What needs to be done: Repeat exactly, and only, the lines from the one containing "How do I perform: Add" through the last line of the data below.

** Opening Task input block **

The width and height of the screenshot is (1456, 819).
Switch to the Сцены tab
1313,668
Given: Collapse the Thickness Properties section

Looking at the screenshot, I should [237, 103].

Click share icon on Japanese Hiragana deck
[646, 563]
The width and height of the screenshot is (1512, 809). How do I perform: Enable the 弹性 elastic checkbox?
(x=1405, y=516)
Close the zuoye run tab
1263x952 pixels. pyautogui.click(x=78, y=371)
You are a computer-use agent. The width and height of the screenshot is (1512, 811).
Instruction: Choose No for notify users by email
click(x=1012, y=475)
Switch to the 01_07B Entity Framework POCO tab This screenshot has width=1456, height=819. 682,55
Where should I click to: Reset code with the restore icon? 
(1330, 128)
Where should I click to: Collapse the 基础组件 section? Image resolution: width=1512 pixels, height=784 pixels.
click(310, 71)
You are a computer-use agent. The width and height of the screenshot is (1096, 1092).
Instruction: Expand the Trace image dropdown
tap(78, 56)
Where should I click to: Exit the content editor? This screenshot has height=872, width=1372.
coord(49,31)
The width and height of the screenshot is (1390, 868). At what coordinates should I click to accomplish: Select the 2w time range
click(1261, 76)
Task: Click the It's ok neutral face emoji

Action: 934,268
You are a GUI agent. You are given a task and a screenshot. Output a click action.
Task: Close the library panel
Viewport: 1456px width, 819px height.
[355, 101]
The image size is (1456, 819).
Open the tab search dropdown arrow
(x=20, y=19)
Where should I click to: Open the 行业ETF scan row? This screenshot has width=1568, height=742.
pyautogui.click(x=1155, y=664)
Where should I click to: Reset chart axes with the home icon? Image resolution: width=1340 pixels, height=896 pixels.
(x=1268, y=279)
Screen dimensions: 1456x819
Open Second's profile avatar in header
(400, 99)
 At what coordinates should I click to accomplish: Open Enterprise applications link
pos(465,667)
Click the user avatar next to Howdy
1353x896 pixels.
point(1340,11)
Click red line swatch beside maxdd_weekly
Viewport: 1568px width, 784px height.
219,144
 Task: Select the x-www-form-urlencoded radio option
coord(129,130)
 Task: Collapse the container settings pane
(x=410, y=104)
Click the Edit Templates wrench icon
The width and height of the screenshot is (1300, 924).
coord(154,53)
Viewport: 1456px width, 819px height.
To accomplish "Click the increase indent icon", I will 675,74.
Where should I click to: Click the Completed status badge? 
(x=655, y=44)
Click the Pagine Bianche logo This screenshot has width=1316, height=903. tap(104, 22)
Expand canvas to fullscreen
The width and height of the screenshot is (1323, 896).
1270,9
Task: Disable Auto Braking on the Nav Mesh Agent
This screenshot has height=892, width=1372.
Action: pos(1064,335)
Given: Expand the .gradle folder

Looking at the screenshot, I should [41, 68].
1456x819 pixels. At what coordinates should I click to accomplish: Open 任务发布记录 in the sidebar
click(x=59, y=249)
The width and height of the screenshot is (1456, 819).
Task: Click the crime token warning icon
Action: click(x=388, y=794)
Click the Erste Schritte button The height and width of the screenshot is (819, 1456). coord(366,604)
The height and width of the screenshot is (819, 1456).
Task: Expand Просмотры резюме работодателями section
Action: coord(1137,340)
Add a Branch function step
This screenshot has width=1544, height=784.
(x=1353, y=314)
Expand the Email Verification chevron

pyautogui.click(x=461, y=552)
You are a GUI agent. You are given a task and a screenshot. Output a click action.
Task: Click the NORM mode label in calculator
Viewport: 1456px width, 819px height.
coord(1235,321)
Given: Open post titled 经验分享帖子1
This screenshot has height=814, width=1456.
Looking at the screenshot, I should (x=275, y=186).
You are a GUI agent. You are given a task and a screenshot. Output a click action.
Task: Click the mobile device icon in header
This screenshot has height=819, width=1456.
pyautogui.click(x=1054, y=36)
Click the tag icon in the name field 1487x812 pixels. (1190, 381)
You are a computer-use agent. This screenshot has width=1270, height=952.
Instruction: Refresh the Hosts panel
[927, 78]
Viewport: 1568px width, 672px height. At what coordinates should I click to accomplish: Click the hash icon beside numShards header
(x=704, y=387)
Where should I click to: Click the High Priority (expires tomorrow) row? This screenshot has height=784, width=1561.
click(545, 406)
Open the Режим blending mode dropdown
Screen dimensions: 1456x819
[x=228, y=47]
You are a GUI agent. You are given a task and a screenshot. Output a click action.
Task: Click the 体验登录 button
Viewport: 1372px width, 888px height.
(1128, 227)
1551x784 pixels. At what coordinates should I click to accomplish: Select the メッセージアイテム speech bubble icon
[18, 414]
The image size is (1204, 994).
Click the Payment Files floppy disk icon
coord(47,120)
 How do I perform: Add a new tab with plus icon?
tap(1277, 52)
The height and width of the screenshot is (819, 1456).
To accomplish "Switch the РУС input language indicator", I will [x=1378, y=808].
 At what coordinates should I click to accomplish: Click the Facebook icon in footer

** Closing Task input block **

Answer to this problem:
 How do I perform: Add a new tab with plus icon?
tap(1277, 52)
The height and width of the screenshot is (819, 1456).
To accomplish "Switch the РУС input language indicator", I will [x=1378, y=808].
 At what coordinates should I click to accomplish: Click the Facebook icon in footer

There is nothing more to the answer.